Stored records
_____
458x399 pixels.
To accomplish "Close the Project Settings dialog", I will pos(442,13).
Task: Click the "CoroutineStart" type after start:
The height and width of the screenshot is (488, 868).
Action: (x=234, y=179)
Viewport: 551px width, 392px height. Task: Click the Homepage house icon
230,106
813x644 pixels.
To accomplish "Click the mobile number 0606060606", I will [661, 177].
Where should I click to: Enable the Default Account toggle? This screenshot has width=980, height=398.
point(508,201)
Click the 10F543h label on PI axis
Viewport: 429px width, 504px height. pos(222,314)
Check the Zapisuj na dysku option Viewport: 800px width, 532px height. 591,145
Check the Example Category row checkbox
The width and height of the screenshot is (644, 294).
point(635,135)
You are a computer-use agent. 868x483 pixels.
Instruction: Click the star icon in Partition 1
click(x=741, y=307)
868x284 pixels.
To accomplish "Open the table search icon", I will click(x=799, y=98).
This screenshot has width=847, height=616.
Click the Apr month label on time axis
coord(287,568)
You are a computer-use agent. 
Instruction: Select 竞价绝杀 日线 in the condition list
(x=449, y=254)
_____
▶ WORK INSTRUCTION:
Every line above that holds the string "agent" should be copied into the answer.

▶ SOLUTION TO THIS TASK:
You are a computer-use agent. 868x483 pixels.
You are a computer-use agent. 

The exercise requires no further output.